Martin’s Cove and Rock Creek Hollow in Wyoming mean a lot to members of the Church of Jesus Christ of Latter-day Saints.
That’s where hundreds of people traveling with handcarts to Utah’s Salt Lake Valley in the fall of 1856 got stranded by a blizzard. Many died from cold and starvation before help could come.
Todd Valentine was with a group of Lynnwood-area Latter-day Saints who visited Wyoming last week as part of the church’s Pioneer Day trek. It’s a kind of pilgrimage many LDS congregations make every four years to walk in the shoes of Mormon pioneers.
The Latter-day Saints’ Pioneer Day is July 24, marking the day first Mormons arrived in Salt Lake Valley, Valentine said.
More than 100 teenagers, between the ages of 14 and 18, and 52 adults set out on the trip July 11. They walked the same trails as their church forefathers and learned about the history of the church.

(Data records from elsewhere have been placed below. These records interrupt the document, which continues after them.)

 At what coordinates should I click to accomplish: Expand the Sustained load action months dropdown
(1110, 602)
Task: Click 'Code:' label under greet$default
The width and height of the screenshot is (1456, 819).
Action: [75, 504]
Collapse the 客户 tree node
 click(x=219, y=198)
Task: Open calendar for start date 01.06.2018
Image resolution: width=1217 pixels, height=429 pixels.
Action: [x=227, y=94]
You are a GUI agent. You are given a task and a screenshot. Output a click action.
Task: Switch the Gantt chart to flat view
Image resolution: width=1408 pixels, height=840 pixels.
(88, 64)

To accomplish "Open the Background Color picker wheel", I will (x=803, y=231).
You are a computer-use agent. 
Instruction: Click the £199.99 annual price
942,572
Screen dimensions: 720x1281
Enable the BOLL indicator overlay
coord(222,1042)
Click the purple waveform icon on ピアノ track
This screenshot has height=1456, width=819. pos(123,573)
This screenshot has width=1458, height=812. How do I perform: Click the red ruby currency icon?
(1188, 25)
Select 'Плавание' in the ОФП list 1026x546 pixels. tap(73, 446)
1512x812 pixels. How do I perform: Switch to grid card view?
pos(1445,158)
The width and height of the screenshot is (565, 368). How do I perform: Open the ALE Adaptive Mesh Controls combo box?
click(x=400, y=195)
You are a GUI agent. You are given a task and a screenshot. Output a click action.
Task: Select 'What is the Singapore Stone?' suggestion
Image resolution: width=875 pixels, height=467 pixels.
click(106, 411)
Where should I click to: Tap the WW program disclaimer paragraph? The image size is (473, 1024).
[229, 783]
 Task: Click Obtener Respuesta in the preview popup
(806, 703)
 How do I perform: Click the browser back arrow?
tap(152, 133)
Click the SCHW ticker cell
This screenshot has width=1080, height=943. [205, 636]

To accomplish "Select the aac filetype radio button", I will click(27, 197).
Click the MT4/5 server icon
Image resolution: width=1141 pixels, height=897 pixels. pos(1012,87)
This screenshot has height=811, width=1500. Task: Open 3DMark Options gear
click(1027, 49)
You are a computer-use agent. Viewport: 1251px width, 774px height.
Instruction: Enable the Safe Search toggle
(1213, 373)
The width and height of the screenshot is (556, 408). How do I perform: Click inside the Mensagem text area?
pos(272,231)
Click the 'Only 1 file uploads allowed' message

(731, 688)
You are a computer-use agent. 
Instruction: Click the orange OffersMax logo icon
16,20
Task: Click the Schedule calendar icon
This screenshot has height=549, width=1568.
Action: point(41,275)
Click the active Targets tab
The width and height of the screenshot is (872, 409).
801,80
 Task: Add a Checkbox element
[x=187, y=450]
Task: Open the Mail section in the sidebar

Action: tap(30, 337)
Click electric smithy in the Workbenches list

The people stranded at Martin’s Cove and Rock Creek Hollow were members of the Willie and Martin handcart companies, many of them European immigrants. They were answering the call of church President Brigham Young to come to Salt Lake City.
The groups decided to go on to Utah instead of spending the winter in Nebraska, where work was scarce and the weather harsh. They had more than 1,000 people between them, according to church accounts. A fall storm surprised the groups in Wyoming, causing the deaths of more than 200.
Valentine said he felt a kind of peace in Martin’s Cove and Rock Creek Hollow.
“Because of the great sacrifice of the people there, our youth really felt there was almost a reverence there.”
The modern-day pioneers wore period clothing, tried pulling handcarts, waded through a river and spent several nights in tents on the windy plains of Wyoming. They also played tug-of-war and other games.
The young people left their iPhones and iPods behind and spent a few days together as a community, said Kirk Call, the first councilor of the Lynnwood Stake presidency.
Individual Latter-day Saints churches are called wards. Several wards in a geographical area form a stake.
The church was formally organized in 1830 in New York. It now numbers more than 14 million people worldwide, according to church records.
Revisiting the tragic events of 1856 helps young Mormons strengthen their faith and better understand their history, Call said.
“There is no way to reenact the real experience of those people,” he said. “But there’s an opportunity to walk in sacred places, where people had given their all and had the ultimate struggle for what they believed in.”